━━━━━ Passage to read

Local concentrations of macrophage colony stimulating factor mediate osteoclastic differentiation. Perkins, Sherrie L., and Stephen J. Kling. Department of Pathology, University of Utah School of Medicine, Salt Lake City, UT 84132
APStracts 2:0140E, 1995.
Macrophage colony stimulating factor (M-CSF) is essential for differentiation of osteoclasts and macrophages from a common bone marrow precursor. Using ST-2 stromal cell/murine bone marrow co -culture, we studied the effects of increasing amounts of M-CSF on differentiation of macrophages and osteoclasts . Addition of exogenous M-CSF caused a dose-dependent 98% decrease in TRAP-positive multinucleated cells, accompanied by a 2.5 fold increase in nonspecific esterase staining macrophages. Similar decreases in osteoclastic functional activity, including 125I-calcitonin binding and calcitonin-stimulated cAMP production were observed. Addition of exogenous M-CSF beyond 6 days in co-culture had a decreasing ability to inhibit osteoclast formation, suggesting that M-CSF exerts its effects early in osteoclast differentiation, during the proposed proliferative phase of osteoclast formation. Similarly, early addition of neutralizing anti-M-CSF inhibited osteoclast formation, with diminishing effects beyond day 9. These results suggest that local high concentrations of M-CSF may influence the early determination of terminal differentiation into either macrophages or osteoclasts.

Received 27 March 1995; accepted in final form 23 June 1995.
APS Manuscript Number E141-5.
Article publication pending Am. J. Physiol. (Endocrinol. Metab.).
ISSN 1080-4757 Copyright 1995 The American Physiological Society.
Published in APStracts on 11 July 1995.

━━━━━━━━━━
━━━━━ Given records

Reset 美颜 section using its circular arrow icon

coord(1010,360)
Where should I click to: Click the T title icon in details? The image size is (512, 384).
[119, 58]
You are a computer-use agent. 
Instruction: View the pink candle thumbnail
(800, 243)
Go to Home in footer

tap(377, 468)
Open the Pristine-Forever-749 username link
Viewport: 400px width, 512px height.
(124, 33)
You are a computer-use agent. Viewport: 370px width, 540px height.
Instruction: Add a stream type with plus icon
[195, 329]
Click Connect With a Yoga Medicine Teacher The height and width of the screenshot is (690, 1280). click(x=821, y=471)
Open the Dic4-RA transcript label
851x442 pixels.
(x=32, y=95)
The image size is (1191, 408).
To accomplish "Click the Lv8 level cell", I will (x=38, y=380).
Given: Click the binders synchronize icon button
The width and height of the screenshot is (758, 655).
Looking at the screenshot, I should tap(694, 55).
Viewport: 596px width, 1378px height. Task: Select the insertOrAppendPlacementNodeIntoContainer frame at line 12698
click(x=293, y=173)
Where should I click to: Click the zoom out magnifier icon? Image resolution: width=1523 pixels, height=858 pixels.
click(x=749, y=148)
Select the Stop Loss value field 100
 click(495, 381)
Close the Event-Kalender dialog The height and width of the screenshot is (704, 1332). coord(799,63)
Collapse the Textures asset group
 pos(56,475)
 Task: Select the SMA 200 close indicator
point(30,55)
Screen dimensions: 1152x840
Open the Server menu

━━━━━━━━━━

**Exercise prompt**
Can you update the M-CSF abstract between "APS Manuscript Number" and "American Physiological Society.", inclusive, so that "Manuscript" becomes "Submission"?

**Result**
APS Submission Number E141-5.
Article publication pending Am. J. Physiol. (Endocrinol. Metab.).
ISSN 1080-4757 Copyright 1995 The American Physiological Society.